Fotografías de Arturo Prieto
The Thin Red Line es un pequeño libro que, cerrado, tiene unas dimensiones de 10 cm de alto por 15 de ancho.
A lo largo de sus 32 páginas se muestran 12 dibujos en blanco y negro, completados por un único filamento de 15 cm de lana roja que discurre horizontalmente sobre cada uno de ellos.
Al pasar las páginas, la línea no varía, pero su entorno sí. Constituye, de esta manera, un estudio sobre la metamorfosis, aunque concebido de la manera inversa al clásico de Kafka: en esta ocasión no es el protagonista el que cambia, sino su medio.

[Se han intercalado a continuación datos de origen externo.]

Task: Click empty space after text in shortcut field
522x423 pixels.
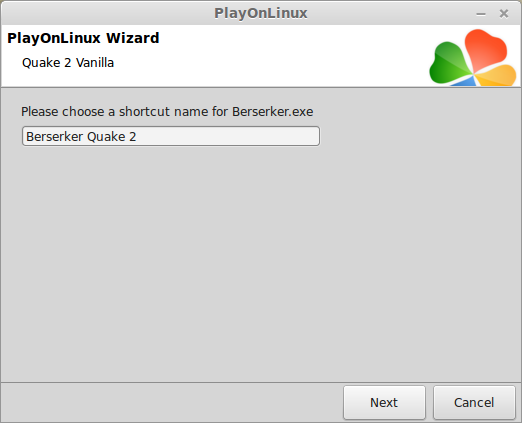Action: (x=227, y=136)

Con esta obra se pretende motivar al lector/espectador a que reflexione sobre la forma en que un mismo objeto –en este caso, una delgada línea roja– se transforma en función del contexto en el que se sitúa. Más aún, a que traslade esa reflexión a su propia existencia; en cómo una variación en su propio ambiente –el nacimiento de un hijo, la pérdida de un empleo, aprobar una oposición, el diagnóstico de una enfermedad– provoca, inexorablemente, una intensa metamorfosis sobre él, sobre sus necesidades, preocupaciones o estado de ánimo, sin haber para ello modificado ni su altura, ni su peso ni su color de piel.